From: Mark Davis (mark.davis@icu-project.org)
Date: Mon Dec 17 2007 - 19:58:31 CST
There may be some misunderstanding. Unicode does define the default
direction of a paragraph for use with the bidi algorithm (which determines
the ordering of characters containing bidirectional scripts like Arabic or
Hebrew).
See http://unicode.org/reports/tr9/
Mark
On Dec 17, 2007 4:23 PM, Behnam <behnam.rassi@gmail.com> wrote:
> Thank you.So the answer is no. Unicode does not define the directionality
> of a paragraph. Then I guess my next question should be why?

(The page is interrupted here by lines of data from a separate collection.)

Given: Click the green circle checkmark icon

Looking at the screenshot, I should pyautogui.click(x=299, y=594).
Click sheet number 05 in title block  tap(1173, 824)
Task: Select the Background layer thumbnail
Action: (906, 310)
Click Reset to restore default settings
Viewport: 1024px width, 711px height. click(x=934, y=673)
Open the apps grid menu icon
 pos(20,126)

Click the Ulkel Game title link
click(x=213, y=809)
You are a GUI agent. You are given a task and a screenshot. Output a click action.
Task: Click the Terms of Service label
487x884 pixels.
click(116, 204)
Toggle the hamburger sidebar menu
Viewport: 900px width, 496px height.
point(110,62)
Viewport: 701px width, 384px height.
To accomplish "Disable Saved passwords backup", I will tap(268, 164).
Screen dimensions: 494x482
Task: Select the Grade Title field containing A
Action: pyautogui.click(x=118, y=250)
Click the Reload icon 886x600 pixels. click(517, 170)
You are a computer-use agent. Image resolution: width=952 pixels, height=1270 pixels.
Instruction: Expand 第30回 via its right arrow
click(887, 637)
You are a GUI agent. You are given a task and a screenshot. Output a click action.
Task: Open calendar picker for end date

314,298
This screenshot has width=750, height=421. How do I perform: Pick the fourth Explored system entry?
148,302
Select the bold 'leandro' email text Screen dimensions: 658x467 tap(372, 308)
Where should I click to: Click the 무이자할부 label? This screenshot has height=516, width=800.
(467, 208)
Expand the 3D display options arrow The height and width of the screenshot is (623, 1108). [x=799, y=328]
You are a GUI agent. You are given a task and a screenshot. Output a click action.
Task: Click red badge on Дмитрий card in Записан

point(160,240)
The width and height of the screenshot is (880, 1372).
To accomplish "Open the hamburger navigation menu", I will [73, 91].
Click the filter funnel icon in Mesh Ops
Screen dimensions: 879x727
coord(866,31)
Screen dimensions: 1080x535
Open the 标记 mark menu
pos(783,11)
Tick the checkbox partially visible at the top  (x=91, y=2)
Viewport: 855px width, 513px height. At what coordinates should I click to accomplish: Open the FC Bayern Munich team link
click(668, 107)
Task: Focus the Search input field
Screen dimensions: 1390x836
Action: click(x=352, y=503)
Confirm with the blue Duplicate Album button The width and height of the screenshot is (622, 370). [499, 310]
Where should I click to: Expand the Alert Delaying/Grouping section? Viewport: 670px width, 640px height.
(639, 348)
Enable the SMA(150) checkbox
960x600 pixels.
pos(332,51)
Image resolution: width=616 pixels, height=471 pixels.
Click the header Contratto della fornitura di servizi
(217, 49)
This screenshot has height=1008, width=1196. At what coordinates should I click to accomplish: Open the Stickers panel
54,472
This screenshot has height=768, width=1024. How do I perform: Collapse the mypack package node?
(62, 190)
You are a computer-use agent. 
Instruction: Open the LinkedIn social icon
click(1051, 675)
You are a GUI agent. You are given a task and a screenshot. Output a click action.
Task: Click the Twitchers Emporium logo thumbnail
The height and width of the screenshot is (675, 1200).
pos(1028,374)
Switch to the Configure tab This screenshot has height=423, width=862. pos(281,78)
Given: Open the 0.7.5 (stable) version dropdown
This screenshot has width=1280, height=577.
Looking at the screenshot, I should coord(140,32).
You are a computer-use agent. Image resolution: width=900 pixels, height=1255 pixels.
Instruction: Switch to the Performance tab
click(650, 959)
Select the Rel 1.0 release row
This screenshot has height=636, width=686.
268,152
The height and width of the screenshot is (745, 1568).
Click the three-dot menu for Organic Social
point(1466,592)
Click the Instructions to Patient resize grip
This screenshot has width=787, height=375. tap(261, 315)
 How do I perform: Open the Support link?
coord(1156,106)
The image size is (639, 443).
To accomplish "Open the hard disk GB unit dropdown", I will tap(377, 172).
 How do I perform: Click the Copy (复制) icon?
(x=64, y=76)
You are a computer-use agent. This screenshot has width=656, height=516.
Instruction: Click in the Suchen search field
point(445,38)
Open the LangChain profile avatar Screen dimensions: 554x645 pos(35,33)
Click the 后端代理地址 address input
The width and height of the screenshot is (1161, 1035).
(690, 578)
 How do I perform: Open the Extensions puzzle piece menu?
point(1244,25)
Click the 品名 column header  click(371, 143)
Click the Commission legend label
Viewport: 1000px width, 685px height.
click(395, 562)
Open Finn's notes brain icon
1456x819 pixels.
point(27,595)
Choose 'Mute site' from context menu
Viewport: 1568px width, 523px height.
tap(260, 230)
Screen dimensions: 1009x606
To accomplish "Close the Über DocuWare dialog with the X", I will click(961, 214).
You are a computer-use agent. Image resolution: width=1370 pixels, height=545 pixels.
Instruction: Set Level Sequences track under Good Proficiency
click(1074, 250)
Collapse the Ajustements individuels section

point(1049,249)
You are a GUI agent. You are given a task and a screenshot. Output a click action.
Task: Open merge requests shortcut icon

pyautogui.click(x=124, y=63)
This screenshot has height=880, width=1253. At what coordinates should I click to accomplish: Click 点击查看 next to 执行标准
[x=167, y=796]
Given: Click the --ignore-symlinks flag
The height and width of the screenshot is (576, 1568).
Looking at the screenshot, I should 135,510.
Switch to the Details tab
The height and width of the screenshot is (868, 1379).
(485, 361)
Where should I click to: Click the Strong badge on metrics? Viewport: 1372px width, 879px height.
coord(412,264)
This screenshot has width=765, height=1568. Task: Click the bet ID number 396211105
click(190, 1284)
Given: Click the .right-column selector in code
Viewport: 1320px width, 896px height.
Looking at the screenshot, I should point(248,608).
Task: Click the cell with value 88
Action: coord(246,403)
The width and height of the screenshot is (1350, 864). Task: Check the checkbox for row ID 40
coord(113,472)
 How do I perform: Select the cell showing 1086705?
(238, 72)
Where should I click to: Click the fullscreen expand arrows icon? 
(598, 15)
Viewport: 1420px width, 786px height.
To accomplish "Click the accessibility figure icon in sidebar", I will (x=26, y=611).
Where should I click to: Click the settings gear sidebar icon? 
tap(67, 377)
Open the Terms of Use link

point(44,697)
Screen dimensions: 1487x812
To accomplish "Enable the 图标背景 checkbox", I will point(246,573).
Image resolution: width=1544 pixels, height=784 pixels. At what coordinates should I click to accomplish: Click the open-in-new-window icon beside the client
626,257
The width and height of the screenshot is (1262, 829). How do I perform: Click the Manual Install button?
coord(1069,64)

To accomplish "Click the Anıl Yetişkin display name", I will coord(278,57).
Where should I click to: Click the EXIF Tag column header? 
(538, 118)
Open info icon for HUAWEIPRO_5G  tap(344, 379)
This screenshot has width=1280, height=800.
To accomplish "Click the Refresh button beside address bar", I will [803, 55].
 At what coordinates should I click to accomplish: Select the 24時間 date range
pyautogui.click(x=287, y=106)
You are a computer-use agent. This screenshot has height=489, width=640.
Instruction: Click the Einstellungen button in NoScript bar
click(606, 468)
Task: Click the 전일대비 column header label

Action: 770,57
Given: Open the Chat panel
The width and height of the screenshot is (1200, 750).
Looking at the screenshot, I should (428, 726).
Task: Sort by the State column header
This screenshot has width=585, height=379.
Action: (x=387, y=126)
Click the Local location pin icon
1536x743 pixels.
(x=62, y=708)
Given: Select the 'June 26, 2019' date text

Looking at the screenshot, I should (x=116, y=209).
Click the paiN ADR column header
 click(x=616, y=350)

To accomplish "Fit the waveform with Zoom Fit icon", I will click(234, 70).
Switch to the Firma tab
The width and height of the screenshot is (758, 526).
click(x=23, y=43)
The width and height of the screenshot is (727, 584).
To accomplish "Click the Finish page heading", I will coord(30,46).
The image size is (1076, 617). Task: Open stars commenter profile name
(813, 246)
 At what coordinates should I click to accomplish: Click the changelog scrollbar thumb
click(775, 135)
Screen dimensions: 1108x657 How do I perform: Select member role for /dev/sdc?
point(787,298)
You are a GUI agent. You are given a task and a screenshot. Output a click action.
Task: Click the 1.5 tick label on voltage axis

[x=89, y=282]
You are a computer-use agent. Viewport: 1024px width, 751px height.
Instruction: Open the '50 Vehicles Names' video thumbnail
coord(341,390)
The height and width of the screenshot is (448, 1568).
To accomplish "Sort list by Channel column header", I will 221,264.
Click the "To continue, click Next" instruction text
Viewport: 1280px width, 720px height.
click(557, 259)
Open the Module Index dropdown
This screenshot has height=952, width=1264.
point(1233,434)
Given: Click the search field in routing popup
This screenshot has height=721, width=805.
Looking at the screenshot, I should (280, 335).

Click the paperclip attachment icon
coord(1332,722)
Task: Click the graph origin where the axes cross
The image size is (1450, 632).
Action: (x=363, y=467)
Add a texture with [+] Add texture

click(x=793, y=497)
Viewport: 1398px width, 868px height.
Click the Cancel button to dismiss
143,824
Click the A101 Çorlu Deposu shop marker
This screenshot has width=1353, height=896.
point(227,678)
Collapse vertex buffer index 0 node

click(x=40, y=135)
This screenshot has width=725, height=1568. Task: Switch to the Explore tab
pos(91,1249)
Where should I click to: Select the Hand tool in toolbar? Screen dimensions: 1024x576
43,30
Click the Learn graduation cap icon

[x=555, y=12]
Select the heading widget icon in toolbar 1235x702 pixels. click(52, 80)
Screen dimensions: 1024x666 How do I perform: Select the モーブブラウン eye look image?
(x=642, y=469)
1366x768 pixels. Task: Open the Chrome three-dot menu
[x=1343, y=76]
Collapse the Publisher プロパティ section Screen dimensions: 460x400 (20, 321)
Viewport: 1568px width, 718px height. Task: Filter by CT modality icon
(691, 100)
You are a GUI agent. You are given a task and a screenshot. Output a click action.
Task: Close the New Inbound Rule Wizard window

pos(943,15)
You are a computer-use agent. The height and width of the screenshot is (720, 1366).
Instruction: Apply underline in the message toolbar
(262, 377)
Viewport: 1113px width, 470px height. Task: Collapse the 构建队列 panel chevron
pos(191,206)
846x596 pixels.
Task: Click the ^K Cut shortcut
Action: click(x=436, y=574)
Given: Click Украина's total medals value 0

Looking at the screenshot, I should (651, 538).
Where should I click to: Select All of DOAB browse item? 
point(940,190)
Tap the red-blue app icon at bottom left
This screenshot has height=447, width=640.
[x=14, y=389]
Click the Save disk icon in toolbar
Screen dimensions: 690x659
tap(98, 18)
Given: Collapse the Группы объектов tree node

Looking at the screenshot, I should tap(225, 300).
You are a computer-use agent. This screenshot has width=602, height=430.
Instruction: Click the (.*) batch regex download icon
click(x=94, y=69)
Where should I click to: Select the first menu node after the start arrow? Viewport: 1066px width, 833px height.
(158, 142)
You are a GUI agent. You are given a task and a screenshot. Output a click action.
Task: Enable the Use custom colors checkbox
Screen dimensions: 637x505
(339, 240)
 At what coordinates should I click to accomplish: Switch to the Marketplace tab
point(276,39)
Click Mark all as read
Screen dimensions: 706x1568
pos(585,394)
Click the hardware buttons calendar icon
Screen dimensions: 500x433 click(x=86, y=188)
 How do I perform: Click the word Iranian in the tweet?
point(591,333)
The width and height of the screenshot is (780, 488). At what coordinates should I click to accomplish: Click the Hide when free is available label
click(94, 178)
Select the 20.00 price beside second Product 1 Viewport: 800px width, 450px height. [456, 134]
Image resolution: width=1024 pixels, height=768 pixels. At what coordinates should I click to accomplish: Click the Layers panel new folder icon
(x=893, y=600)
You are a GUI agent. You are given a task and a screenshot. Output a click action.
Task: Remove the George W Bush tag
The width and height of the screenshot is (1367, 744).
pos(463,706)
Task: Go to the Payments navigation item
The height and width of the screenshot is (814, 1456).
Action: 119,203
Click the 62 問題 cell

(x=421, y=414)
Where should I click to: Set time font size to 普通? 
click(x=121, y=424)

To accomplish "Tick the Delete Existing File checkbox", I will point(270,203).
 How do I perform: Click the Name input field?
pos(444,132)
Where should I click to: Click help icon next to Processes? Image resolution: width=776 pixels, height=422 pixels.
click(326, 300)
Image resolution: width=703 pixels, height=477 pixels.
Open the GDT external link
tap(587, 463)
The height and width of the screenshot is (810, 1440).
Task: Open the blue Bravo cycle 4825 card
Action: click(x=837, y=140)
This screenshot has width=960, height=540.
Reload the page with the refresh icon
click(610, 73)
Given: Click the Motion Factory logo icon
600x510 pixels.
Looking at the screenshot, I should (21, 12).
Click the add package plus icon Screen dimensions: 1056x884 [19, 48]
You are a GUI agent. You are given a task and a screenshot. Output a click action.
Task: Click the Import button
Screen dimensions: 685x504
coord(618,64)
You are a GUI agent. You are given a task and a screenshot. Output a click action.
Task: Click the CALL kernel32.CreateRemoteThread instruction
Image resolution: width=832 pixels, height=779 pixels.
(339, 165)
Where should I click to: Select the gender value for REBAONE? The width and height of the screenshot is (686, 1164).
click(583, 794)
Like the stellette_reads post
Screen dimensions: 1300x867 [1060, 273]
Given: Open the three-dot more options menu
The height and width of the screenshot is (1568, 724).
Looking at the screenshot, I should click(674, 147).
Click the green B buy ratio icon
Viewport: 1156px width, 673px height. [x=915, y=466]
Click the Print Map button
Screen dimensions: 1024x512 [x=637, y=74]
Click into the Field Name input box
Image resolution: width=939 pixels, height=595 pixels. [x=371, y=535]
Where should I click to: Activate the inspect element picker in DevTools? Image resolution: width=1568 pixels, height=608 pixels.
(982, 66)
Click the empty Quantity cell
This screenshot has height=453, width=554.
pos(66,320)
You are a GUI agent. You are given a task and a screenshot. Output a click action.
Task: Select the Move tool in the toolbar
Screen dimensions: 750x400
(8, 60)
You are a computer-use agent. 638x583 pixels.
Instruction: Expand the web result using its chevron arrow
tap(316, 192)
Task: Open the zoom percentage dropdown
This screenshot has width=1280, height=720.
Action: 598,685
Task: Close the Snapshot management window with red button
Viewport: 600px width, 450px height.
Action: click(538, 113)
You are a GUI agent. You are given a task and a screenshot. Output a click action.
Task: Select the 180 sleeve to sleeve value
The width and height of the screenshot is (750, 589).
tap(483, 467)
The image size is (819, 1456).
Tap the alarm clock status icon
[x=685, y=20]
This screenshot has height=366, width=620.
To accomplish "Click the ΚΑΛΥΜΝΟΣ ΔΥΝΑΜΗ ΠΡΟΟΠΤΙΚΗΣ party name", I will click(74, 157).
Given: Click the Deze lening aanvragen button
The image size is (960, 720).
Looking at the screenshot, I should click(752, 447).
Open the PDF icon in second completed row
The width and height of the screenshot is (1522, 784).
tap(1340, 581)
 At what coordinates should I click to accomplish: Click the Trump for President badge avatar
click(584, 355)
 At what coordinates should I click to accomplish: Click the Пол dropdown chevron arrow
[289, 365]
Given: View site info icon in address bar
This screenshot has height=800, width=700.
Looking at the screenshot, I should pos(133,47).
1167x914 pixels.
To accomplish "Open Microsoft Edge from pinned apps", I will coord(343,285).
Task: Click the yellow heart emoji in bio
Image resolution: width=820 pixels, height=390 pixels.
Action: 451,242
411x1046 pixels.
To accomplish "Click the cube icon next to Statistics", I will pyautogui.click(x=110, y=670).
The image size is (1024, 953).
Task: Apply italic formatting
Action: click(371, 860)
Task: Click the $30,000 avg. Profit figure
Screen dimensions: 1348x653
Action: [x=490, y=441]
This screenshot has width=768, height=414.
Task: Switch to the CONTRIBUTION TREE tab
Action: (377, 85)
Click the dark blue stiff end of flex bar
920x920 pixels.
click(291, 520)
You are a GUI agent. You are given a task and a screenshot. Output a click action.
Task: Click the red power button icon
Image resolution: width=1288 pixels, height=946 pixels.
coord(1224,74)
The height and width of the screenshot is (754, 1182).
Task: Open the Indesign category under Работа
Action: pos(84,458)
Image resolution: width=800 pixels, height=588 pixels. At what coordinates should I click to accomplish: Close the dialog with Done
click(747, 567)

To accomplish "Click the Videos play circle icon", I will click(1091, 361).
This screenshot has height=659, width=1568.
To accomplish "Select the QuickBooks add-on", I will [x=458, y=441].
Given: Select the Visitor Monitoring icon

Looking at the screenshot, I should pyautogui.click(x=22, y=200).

> I think I have some explaining to do.
> Unicode defines a very complex bidi behaviour of characters, and it
> defines the beginning and ending of a paragraph (I assume). Yet, it doesn't
> define what directionality this paragraph should take to arrange these
> characters within the paragraph.
> Defining the directionality of a paragraph is more important than defining
> the language of a text. Yes, language tag can help language aware devices
> and applications behave accordingly. But directionality definition is not
> about ' user friendly' behaviour of a text, it is about reproducing the raw
> text, as intended by its Unicode encoding.
> Understanding this issue I suppose, may be very easy or very difficult,
> depending on to the extend you were exposed to rtl experience. In the next
> paragraph, I write a Persian line, throwing a couple of English words
> within, and in left to right directionality to give you an idea about what
> right to left users are experiencing in everyday basis.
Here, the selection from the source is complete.